## What is required
From the line containing "Tap the upper" down to the last line of the listing, quote everything word for word, and nothing else, keeping pictures out.
Given information: Begin
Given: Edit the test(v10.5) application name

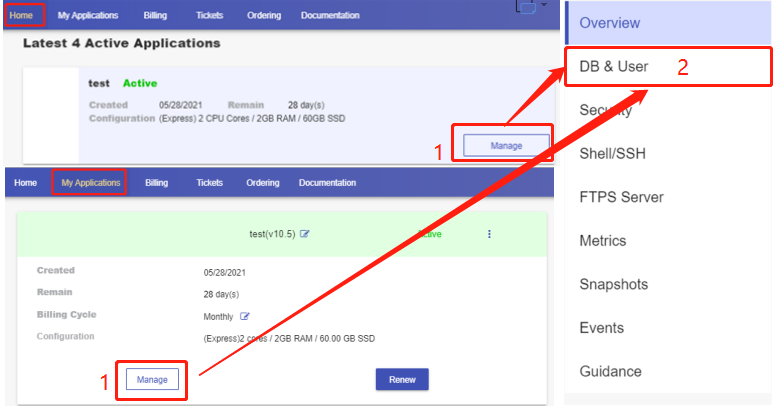Looking at the screenshot, I should [305, 234].
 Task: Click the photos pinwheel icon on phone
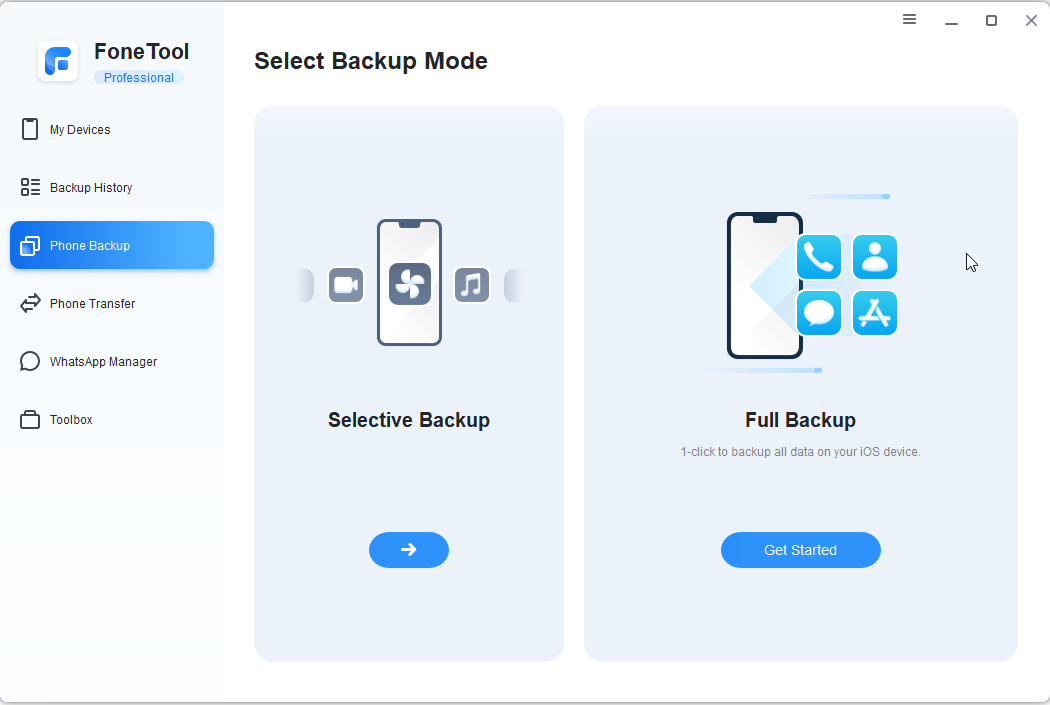point(410,284)
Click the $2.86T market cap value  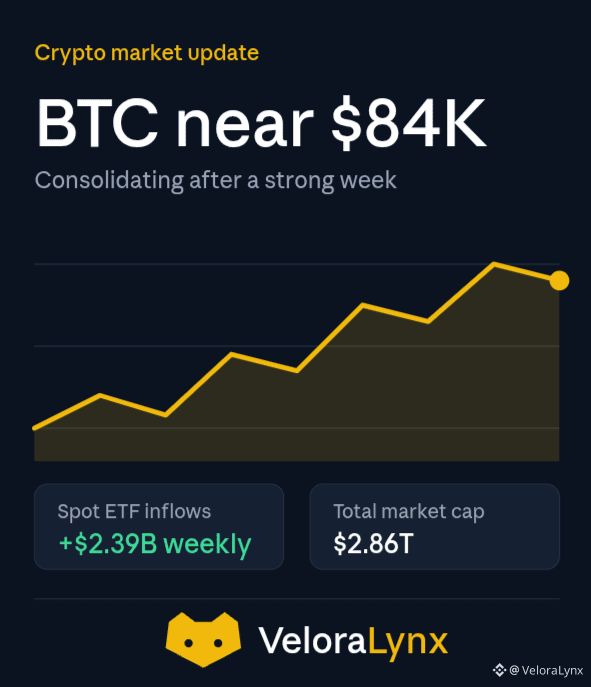(373, 544)
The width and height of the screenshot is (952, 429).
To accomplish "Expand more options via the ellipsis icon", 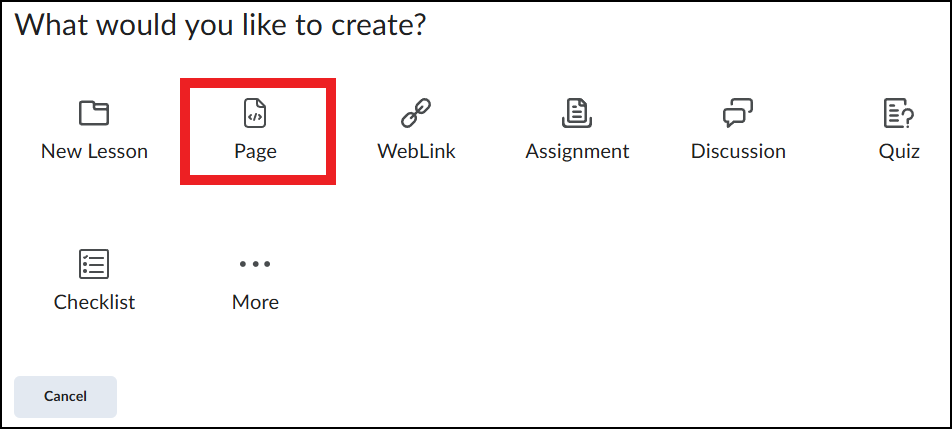I will pyautogui.click(x=255, y=264).

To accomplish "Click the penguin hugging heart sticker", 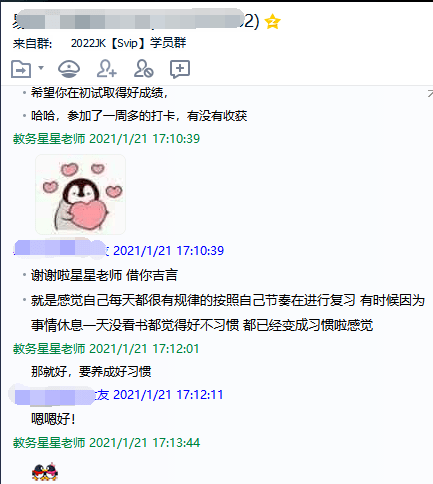I will coord(80,194).
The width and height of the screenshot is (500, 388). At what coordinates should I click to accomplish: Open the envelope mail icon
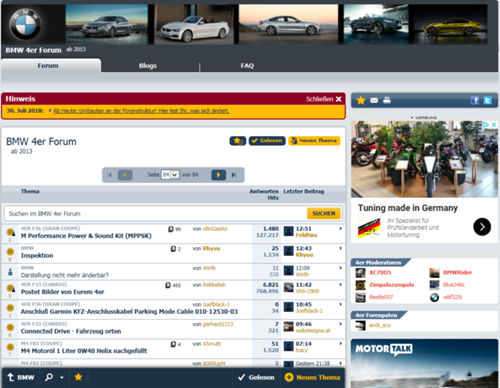[374, 100]
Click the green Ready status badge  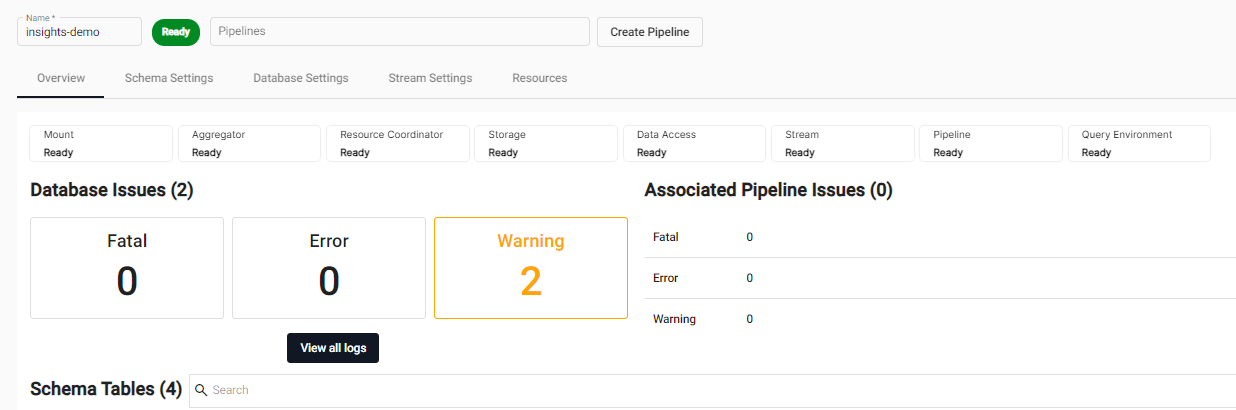click(x=176, y=32)
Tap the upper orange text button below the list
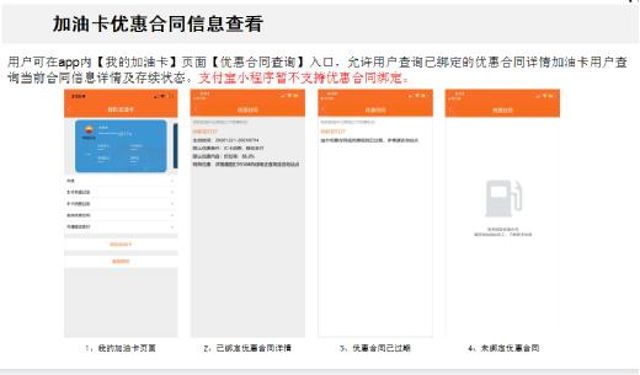The height and width of the screenshot is (375, 640). click(121, 244)
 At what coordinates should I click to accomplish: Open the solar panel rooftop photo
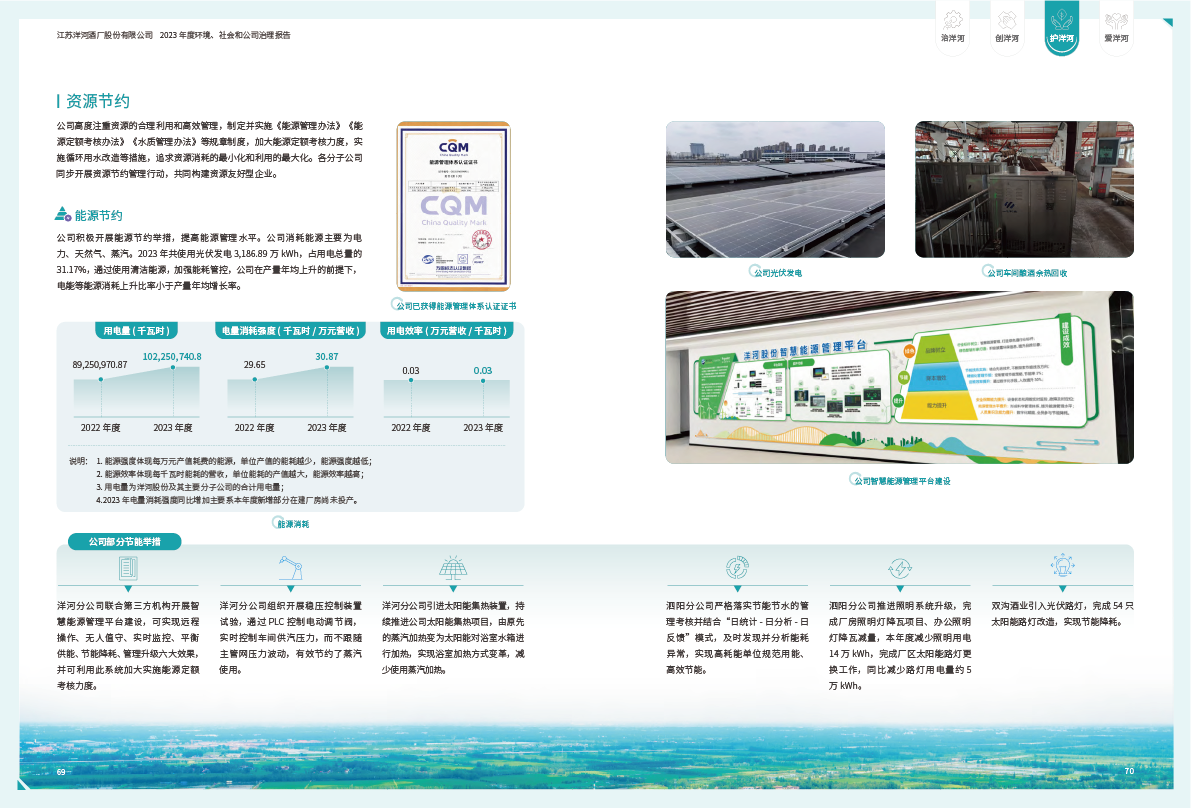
Given information: End
## Task solution
Tap the upper orange text button below the list
The height and width of the screenshot is (375, 640). click(121, 244)
 At what coordinates should I click to accomplish: Open the solar panel rooftop photo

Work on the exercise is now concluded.